Solve sinx+cosx=0
Thanks!
sinx=-cosx
tanx=-1
x= arctan(-1)
We're not supposed to find it using arctan. We have to get one side to be 2 factors that equal zero when multiplied.
To solve the equation sin(x) + cos(x) = 0, we can rewrite it in terms of a single trigonometric function.

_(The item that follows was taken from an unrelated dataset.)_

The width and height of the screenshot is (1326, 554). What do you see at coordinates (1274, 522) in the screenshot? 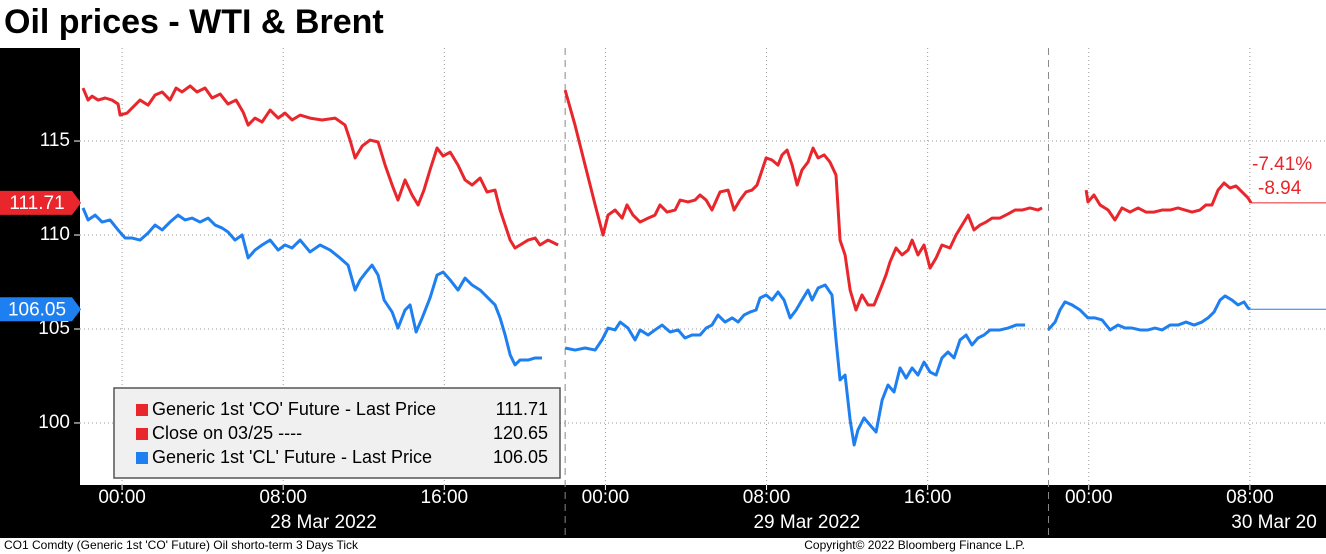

One way to do this is by using the identity sin^2(x) + cos^2(x) = 1. Rearranging the terms, we get cos^2(x) = 1 - sin^2(x).
Substituting this into the original equation, we have sin(x) + (1 - sin^2(x)) = 0.
Expanding the equation, we get sin(x) + 1 - sin^2(x) = 0.
Rearranging the terms, we have -sin^2(x) + sin(x) + 1 = 0.
Now, we can treat this equation as a quadratic equation by replacing sin(x) with a variable, such as y.
So, we have -y^2 + y + 1 = 0.
To solve this quadratic equation, we can use the quadratic formula: y = (-b ± √(b^2 - 4ac)) / (2a).
For our equation, a = -1, b = 1, and c = 1. Substituting these values into the quadratic formula, we get:
y = (-1 ± √(1 - 4(-1)(1))) / (2(-1)).
Simplifying further, we have:
y = (-1 ± √(1 + 4)) / (-2).
y = (-1 ± √5) / (-2).
Now, to find the values of x, we substitute y back into the original equation sin(x) + (1 - sin^2(x)) = 0.
For y = (-1 + √5) / (-2):
sin(x) + (1 - sin^2(x)) = 0.
sin(x) + 1 - sin^2(x) = 0.
Substituting y = sin(x), we have:
y + 1 - y^2 = 0.
This can be rearranged to form a quadratic equation:
-y^2 + y + 1 = 0.
We have already solved this equation above and found the value of y.
Similarly, for y = (-1 - √5) / (-2), we have:
sin(x) + (1 - sin^2(x)) = 0.
Substituting y = sin(x), we have:
y + 1 - y^2 = 0.
This can be rearranged to form a quadratic equation:
-y^2 + y + 1 = 0.
Again, we have already solved this equation and found the value of y.
Therefore, the solutions to sin(x) + cos(x) = 0 are the values of x that correspond to the values of y we found from the quadratic equation: (-1 ± √5) / (-2).